I'd like to propose that we also add World Championships to go with Olympics. I'm noticing in certain AFDs that athletes who have not participated in the Olympics, but have competed in the World Championships of their sport are getting "Delete" remarks based on their non Olympics participation (see: Wikipedia:Articles for deletion/Robert Avanesyan).*
Since a World Championships, like the Olympics requires an athlete to qualify to represent their country and compete against the highest ranked athletes from other countries in that particular sport, the World Championships are considered "a major international amateur or professional competition at the highest level". Some of these sports like baseball, softball and lacrosse are no longer or not Olympic sports, but have a World Championships. It can also be argued that some sports World Championships or World Cup is more prestigious and notable than the Olympics (soccer/football is one example).
As a result, I propose that the wording be amended to say
Sports figures are presumed notable (except as noted within a specific section) if they:
- have participated in a major international amateur or professional competition at the highest level such as the Olympics or World Championships.
Please discuss. Thanks. --Yankees76 Talk 21:43, 2 November 2012 (UTC)
- The level of competition, frankly, is not relevant. What needs to be shown is that sufficient coverage exists so that it can be presumed that a participant would meet WP:GNG. I'd be wary of a blanket statement saying that all World Championships are notable, and would recommend they be examined one-by-one.—Bagumba (talk) 21:49, 2 November 2012 (UTC)

* DATA LINES
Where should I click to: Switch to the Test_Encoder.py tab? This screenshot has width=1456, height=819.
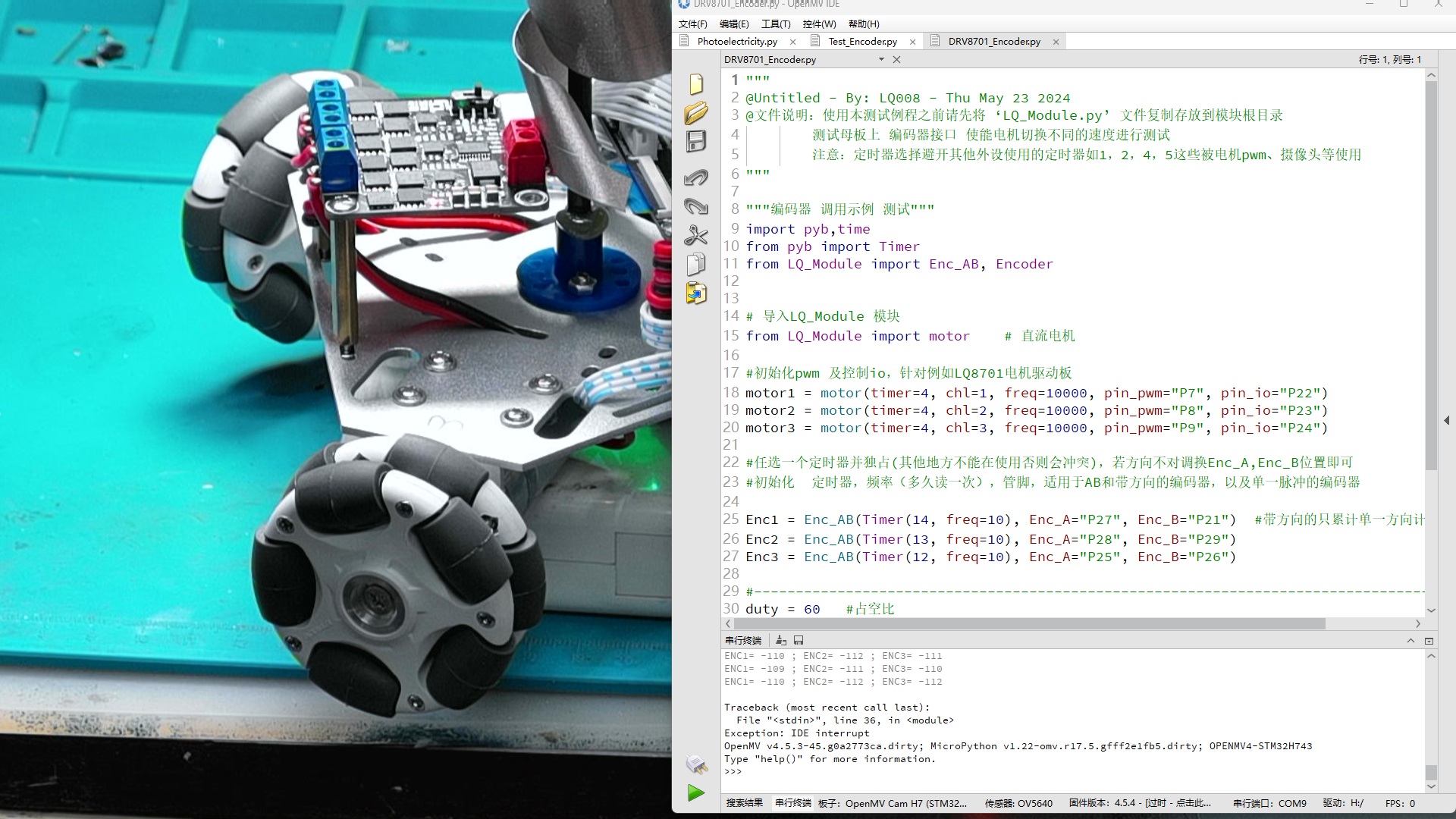[862, 42]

* TASK
Continue the discussion about counting World Championships toward athlete notability, starting after its last reply.

* RESPONSE TO THE EXERCISE
- Oppose: We're not worried whether or not baseball or lacrosse players get presumptive passes as to notability. Ultimate has world championships. Tug of War has world championships. Korfball has world championships. Orienteering has world championships. Do we then give a blanket phrasing that allows participants in any activity which calls itself a "sport" - and heaven knows a lot of weird activities do - for which there is an identifiable "world championship" a presumptive pass?
By contrast, being in the Olympics means that the sport has achieved a certain level of notability. That being said, I'm not opposed to a pass for athletes competing in the world championships of a sport which is a full-medal sport at the Olympics. Ravenswing 02:31, 3 November 2012 (UTC)
- Oppose: I oppose this for the simple fact that not all participants in World Championships are inherently notable. This cannot be applied as a blanket statement for all sports. For instance, take the IIHF World Hockey Championship, it is fair to say that likely all rostered players in the Top Group are inherently notable. You can likely make that claim of players on most nations in Division I, but the farther you go down you will find that they are not notable. In fact, in many cases in Division III, the players may not have played hockey at any level that would be deemed notable beyond the Worlds. I would think hockey likely is the most extreme example due to the fact that really there is no "qualifying" to one tournament as is seen in soccer, basketball or baseball. There is a small Division III qualifying tournament that a few nations might participate in a given year, but there are many nations who have never had to qualify.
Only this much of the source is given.